Leider passt das dadaistisch angehauchte Körpertheater im Fritsch-Stil überhaupt nicht zum kristallklaren Drama von Camus, das im Schatten des Zweiten Weltkriegs 1945 uraufgeführt wurde. Die Patrizier sind von vornherein der Lächerlichkeit preisgegeben und weinerliche Jammerlappen.
Aber auch Constanze Becker darf in diesem Regie-Konzept von Antú Romero Nunes nichts von der schneidenden Schärfe zeigen, die ein „Caligula“ braucht. Wer die herausragenden Auftritte von Mirco Kreibich in Jette Steckels „Caligula“ vor einem guten Jahrzehnt in der Box des Deutschen Theaters oder von Max Wagner in Lilja Rupprechts Arbeit am Münchner Volkstheater gesehen hat, kann sich hier nur enttäuscht abwenden.
Diesem „Caligula“ fehlt jeglicher Gänsehautmoment. Die Szenen, als Mirco Kreibich seine Mitspieler und sein Publikum mit flackernden Augen fixierte und man nie sicher sein konnte, was er als nächstes plant, oder als Max Wagner als narzisstischer Tyrann durch die Spiegellandschaft flanierte und seine Mitspieler kalt lächelnd demütigte, sind Theater-Highlights, von denen diese Eröffnungspremiere von Oliver Reeses Intendanz meilenweit entfernt ist.
Constanze Becker wird in Kurzauftritten als Schulmädchen mit Zöpfen und „Ave Maria“ auf der Blockflöte oder mit einer Kettensäge und viel Kunstblut auf die Bühne geschickt. Ohne jede dramaturgische Einbindung in den Abend singt sie unvermittelt Friedrich Hollaenders „Wenn ich mir was wünschen dürfte“. Diese Intermezzi wirken ebenso unmotiviert und für den restlichen Abend belanglos wie Drífa Hansens Gesangseinlage, die dabei als Christusfigur an ein überdimensionales Kreuz gefesselt ist.

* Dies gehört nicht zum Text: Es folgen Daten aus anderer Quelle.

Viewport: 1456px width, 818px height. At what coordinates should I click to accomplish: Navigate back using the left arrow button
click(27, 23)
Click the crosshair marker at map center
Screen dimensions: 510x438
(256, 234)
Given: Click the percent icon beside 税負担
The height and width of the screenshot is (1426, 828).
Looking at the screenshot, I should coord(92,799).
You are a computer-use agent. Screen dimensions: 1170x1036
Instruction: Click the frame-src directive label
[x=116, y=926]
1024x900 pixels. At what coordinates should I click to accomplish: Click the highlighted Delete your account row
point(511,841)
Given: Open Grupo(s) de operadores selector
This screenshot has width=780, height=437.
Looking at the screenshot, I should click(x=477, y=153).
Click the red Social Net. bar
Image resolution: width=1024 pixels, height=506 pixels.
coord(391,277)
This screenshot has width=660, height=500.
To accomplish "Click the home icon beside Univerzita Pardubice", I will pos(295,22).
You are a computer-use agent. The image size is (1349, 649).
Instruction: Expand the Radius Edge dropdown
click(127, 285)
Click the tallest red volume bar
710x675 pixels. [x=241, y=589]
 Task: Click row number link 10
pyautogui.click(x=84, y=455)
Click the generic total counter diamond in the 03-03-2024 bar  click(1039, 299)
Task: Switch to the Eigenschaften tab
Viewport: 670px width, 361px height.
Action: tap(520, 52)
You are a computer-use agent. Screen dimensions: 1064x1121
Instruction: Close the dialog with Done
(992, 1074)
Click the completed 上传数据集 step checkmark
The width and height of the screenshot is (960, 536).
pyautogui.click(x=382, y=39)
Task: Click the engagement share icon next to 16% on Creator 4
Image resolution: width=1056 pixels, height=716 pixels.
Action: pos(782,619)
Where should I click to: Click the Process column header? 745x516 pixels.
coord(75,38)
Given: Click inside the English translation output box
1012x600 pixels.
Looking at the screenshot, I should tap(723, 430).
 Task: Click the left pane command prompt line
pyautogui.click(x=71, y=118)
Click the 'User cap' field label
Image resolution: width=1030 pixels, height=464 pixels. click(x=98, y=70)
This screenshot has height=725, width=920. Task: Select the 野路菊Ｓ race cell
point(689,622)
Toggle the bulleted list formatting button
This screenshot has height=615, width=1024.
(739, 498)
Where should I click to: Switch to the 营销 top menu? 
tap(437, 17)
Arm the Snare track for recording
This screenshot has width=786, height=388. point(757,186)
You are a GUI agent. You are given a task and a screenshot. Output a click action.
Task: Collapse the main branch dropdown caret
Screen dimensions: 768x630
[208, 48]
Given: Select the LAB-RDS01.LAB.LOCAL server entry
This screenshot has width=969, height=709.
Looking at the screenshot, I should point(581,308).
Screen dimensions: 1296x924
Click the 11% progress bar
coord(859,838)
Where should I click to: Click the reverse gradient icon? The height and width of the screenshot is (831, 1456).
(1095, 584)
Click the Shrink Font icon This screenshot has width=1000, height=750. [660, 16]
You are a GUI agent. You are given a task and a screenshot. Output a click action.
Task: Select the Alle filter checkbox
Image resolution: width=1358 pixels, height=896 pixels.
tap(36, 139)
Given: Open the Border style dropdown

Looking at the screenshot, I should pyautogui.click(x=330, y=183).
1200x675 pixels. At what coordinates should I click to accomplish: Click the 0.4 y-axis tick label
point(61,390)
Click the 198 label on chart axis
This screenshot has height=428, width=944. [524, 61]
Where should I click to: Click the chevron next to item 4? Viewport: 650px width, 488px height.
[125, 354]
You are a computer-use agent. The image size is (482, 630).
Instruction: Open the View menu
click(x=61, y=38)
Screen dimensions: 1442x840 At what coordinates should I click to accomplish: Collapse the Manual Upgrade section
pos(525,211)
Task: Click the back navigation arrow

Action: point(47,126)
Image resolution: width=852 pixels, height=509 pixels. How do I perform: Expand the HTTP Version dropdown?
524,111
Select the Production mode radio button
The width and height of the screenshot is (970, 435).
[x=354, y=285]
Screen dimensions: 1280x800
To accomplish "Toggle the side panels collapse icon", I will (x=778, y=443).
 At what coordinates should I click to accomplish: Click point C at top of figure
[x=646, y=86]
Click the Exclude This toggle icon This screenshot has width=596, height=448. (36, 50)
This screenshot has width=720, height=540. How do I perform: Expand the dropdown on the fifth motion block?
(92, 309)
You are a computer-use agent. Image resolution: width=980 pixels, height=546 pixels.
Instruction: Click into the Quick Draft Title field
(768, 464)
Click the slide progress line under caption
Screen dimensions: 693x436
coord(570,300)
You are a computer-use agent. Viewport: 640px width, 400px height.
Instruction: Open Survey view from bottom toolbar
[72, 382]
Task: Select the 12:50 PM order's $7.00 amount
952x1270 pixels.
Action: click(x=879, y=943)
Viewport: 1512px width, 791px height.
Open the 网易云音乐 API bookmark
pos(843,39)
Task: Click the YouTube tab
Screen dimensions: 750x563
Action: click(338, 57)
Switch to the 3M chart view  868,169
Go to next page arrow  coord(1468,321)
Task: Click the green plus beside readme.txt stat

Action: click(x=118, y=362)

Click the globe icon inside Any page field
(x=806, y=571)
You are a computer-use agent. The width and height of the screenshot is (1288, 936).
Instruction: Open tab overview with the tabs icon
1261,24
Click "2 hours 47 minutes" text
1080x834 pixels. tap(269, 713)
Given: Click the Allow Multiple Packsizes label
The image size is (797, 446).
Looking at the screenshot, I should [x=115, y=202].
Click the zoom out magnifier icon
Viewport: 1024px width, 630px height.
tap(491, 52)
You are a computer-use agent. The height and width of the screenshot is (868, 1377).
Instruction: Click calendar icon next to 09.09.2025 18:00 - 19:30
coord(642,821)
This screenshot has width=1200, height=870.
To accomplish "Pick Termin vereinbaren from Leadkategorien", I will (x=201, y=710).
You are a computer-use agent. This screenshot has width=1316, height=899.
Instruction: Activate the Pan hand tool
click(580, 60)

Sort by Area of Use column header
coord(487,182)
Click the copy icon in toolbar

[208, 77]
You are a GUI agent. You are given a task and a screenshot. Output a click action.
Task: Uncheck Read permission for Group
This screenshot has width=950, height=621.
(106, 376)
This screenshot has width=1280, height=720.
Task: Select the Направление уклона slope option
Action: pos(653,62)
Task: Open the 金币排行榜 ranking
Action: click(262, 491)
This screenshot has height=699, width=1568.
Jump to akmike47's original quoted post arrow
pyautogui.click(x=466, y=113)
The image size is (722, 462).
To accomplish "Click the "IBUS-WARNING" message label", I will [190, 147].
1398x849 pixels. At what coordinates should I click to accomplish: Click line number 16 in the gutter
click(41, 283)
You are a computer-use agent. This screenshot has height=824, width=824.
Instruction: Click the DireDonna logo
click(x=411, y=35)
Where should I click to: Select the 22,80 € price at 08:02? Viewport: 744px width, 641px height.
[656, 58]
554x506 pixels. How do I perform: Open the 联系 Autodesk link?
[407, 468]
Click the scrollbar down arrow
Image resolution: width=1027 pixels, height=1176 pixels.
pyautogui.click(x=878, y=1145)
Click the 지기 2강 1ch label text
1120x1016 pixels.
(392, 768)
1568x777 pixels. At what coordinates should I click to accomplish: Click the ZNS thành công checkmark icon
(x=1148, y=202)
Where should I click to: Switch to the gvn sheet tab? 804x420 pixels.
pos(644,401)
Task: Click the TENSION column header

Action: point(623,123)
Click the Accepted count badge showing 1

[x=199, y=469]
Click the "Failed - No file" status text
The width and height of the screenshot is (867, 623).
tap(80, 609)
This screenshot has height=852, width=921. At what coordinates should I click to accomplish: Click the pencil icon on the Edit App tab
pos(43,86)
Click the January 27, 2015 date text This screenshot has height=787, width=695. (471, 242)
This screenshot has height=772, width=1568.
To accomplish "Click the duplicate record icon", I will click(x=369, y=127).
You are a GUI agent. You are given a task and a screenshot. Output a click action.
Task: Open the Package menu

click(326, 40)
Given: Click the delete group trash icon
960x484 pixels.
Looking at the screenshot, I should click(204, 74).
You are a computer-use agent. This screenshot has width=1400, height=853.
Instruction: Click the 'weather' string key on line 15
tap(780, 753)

Was für ein verschenktes Potenzial: ein begabter Regisseur, eine Ausnahmeschauspielerin in der Titelrolle und exzellente Darsteller in den Nebenrollen (z.B. Patrick Güldenberg als Scipio und Felix Rech als Chorea) lassen für die nächste Zukunft des Berliner Ensembles Großes erhoffen. Aber dieser Auftakt hat die Erwartungen enttäuscht.